Merkel e Sarkozy tentam não perder o eleitorado,
nem que seja à custa de perder o resto da Europa.
Foi a 18 de Outubro de
2010 que se dissiparam as dúvidas. Até então pensava-se (ou pelo menos
fingia-se com algum pudor) que na Europa as decisões eram tomadas de uma forma democrática,
colegial e em que todos os países teriam algo a dizer sobre as decisões que
afectam todos. Nesse dia, Herman Van Rompuy tinha acabado de anunciar um acordo
entre todos os ministros da União para o reforço da gestão do euro quando,
nesse mesmo dia, à margem da famosa cimeira de Deauville, Merkel e Sarkozy
vieram anunciar ao mundo um acordo que não só expunha Van Rompuy ao ridículo
como ainda contrariava o que antes tinha sido decidido pelos ministros. Estava
aberto o precedente.
Esta semana regressaram e não escondem ao que
vêm. A chanceler para dizer que o seu partido (CDU) e os sociais-democratas
(parceiros de coligação) já estariam a negociar um consenso para a composição
do próximo executivo europeu. É uma total desvalorização do acto eleitoral, já
que os europeus ainda nem sequer votaram, e o Tratado de Lisboa diz que a
escolha do presidente da Comissão terá de levar em conta os resultados das
eleições.
Nicolas Sarkozy, que já percebeu que o UMP irá
perder para a Frente Nacional, também está desesperado em não deixar fugir o
eleitorado de direita. Não só veio propor a "suspensão imediata" dos
acordos de Schengen sobre a livre circulação de pessoas como ainda veio
ressuscitar a ideia da institucionalização de um directório franco-alemão para
a governar a União.
Merkel e Sarkozy estão a jogar todos os trunfos
para não perder o eleitorado mais conservador e mais céptico em relação ao
projecto europeu. E o resto da Europa assiste com estupefacção. E assim se vai
construindo, ou melhor, desconstruindo, o projecto europeu.

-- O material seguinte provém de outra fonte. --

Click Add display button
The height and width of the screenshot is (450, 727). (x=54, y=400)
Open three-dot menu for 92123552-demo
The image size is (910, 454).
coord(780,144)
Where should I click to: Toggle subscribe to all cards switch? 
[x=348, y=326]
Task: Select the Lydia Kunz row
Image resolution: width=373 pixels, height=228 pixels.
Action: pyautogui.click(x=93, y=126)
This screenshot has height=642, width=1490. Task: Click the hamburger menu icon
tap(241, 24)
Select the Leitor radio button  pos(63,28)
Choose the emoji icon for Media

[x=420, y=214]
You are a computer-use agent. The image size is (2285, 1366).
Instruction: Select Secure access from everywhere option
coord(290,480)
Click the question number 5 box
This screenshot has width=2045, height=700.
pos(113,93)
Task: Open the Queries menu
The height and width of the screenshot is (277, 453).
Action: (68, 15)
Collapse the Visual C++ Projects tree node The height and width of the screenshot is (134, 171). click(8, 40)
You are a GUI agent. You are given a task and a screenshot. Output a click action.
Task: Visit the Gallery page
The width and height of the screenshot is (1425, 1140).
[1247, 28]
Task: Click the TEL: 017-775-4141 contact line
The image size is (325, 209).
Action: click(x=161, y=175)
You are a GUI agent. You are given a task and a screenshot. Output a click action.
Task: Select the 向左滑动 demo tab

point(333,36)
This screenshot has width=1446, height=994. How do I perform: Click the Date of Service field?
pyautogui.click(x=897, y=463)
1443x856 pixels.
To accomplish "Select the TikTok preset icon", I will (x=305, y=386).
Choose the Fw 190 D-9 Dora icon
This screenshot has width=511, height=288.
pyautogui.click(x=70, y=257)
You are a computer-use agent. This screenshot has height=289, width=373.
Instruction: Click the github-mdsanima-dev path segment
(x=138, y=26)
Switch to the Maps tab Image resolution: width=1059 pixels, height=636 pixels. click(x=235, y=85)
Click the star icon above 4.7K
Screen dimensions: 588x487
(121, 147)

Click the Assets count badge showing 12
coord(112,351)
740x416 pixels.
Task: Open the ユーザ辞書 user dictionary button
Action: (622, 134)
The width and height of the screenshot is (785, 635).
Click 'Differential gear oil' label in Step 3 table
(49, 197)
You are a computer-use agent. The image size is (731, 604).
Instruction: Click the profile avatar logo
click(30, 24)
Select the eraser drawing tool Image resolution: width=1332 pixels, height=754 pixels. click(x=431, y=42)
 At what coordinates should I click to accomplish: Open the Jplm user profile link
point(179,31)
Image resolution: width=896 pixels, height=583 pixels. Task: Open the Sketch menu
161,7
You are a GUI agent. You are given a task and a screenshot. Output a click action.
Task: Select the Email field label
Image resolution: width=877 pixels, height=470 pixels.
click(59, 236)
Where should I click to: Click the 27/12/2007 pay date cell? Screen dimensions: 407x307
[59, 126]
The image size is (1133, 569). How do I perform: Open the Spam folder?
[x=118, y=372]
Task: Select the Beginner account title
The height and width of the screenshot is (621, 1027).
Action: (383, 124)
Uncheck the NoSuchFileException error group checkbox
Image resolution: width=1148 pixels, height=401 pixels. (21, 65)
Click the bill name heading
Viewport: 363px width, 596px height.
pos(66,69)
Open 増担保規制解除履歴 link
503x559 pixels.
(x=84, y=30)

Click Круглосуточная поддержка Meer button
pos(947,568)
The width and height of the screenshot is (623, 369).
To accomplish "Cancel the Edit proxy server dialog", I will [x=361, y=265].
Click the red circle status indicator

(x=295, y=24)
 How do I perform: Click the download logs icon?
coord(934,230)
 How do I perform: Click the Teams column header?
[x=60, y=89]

PÚBLICO – Editorial de 24 MAI
14
***«»***
Já se sabia que a democracia na União Europeia é uma farsa, o que lhe confere uma enorme falta de legitimidade para decidir o que quer seja, sobre o futuro dos povos europeus. Dois países, a Alemanha e a França, porque são as duas maiores economias do continente europeu, arrogam-se no direito de querer governar, no seu exclusivo interesse, todos os povos da União. Não o irão fazer diretamente, às claras, mas através das instituições europeias, que já controlam, devido à cumplicidade do todos os governos, desde os conservadores aos sociais democratas e socialistas.